*To do*.
Copy out the records from the line containing "The width and height of the screenshot is (1512, 794)." through the line containing "Looking at the screenshot, I should coord(1072,37).", character for character.

*Input rows*.
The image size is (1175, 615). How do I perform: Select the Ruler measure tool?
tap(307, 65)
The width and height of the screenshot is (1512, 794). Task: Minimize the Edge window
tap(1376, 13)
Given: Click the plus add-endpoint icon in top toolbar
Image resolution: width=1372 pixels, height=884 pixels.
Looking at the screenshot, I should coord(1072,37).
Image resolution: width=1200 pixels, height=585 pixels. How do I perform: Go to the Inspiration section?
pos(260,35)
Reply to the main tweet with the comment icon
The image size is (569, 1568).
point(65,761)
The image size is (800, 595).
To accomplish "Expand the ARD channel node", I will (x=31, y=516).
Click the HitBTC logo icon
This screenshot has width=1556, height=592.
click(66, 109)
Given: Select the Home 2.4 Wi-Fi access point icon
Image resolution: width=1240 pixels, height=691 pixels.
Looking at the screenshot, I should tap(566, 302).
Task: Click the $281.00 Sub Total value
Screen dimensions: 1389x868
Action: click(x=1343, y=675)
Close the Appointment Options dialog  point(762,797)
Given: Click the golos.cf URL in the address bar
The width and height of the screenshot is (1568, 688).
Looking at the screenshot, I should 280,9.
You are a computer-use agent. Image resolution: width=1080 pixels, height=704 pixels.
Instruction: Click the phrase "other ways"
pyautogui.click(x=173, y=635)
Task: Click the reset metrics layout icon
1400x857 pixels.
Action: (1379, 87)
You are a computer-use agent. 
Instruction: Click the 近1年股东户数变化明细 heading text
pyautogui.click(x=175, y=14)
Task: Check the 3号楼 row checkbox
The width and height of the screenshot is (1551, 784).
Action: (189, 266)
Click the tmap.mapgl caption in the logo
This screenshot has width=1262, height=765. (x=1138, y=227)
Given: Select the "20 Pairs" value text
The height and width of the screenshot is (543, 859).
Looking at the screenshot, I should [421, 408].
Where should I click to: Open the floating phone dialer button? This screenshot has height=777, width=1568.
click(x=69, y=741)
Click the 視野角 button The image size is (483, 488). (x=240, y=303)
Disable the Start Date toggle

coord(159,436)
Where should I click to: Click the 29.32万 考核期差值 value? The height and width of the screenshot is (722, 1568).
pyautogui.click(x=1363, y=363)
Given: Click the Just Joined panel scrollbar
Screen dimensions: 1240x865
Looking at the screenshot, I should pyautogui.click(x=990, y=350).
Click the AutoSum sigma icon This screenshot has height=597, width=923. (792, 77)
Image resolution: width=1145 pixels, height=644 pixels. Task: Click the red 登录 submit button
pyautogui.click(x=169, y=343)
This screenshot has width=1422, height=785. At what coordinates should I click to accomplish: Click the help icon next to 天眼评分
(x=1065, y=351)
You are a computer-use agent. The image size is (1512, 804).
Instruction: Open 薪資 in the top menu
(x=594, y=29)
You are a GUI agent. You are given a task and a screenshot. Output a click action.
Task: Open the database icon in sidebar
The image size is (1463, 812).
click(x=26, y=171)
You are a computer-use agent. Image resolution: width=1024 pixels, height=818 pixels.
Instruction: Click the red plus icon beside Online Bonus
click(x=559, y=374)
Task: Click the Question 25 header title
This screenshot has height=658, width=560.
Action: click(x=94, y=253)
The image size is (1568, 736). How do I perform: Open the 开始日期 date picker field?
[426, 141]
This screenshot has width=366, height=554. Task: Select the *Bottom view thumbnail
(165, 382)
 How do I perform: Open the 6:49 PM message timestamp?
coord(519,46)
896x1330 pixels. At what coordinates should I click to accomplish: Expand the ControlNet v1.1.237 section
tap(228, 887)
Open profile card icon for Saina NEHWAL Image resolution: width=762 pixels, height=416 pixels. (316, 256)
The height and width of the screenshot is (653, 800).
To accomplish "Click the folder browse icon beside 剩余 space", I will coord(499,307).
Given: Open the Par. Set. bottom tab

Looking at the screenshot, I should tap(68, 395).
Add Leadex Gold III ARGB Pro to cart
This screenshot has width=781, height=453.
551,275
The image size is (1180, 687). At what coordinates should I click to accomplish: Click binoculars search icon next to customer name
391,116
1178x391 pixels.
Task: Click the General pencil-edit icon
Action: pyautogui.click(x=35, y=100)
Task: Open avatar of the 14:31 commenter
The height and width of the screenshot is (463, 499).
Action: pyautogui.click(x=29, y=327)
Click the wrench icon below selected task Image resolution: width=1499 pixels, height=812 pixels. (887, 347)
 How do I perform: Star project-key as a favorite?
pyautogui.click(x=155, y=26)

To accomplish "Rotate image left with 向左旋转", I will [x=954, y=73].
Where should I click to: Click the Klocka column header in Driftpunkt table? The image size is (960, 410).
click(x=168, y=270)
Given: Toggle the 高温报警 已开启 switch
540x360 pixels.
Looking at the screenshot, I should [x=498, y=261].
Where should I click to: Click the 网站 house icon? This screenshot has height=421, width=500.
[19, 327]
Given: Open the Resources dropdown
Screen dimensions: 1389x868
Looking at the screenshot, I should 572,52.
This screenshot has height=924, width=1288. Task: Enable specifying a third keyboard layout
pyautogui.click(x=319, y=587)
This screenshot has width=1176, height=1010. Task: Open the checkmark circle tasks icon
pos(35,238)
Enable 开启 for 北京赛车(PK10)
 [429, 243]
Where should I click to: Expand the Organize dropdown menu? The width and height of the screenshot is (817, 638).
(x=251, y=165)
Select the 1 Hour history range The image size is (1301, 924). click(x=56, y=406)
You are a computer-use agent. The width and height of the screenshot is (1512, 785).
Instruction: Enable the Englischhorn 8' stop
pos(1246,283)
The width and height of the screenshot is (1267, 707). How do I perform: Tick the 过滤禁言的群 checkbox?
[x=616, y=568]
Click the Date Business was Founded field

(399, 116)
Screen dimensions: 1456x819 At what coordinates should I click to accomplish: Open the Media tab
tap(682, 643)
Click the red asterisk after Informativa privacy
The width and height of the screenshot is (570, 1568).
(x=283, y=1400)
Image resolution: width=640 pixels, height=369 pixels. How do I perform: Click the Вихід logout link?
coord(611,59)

*Output for this exercise*.
The width and height of the screenshot is (1512, 794). Task: Minimize the Edge window
tap(1376, 13)
Given: Click the plus add-endpoint icon in top toolbar
Image resolution: width=1372 pixels, height=884 pixels.
Looking at the screenshot, I should coord(1072,37).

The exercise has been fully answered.